→ Task to complete
When you find the line with "Image resolution: width=976" among the records below, reproduce it and each line after it exactly, ending with the line with "Given: Click the step 3 決済ページ circle".

→ Exercise material
:::::

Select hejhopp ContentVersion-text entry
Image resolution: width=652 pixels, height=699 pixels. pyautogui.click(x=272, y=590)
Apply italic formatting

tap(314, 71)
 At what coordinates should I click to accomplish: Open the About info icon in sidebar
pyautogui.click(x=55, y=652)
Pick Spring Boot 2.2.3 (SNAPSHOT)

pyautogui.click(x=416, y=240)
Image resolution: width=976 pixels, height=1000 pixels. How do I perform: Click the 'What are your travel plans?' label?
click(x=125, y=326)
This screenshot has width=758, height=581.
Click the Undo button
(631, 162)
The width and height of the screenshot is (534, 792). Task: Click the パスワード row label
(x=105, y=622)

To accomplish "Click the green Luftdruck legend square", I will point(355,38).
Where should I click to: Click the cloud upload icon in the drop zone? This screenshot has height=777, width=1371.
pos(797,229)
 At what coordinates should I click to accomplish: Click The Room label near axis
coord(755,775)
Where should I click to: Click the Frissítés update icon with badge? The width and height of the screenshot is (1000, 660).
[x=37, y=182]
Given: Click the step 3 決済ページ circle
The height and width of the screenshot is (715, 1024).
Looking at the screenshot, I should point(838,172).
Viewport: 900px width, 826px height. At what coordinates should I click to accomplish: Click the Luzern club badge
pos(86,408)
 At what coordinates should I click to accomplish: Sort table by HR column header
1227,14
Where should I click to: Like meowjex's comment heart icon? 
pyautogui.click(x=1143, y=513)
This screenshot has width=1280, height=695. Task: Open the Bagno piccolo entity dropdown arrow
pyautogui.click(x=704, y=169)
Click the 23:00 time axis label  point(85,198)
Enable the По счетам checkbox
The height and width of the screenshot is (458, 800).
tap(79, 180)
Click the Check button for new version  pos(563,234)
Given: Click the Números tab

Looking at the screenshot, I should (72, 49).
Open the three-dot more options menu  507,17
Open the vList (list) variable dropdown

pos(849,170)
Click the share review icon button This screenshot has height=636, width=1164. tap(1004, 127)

:::::

→ Response to the task
Image resolution: width=976 pixels, height=1000 pixels. How do I perform: Click the 'What are your travel plans?' label?
click(x=125, y=326)
This screenshot has width=758, height=581.
Click the Undo button
(631, 162)
The width and height of the screenshot is (534, 792). Task: Click the パスワード row label
(x=105, y=622)

To accomplish "Click the green Luftdruck legend square", I will point(355,38).
Where should I click to: Click the cloud upload icon in the drop zone? This screenshot has height=777, width=1371.
pos(797,229)
 At what coordinates should I click to accomplish: Click The Room label near axis
coord(755,775)
Where should I click to: Click the Frissítés update icon with badge? The width and height of the screenshot is (1000, 660).
[x=37, y=182]
Given: Click the step 3 決済ページ circle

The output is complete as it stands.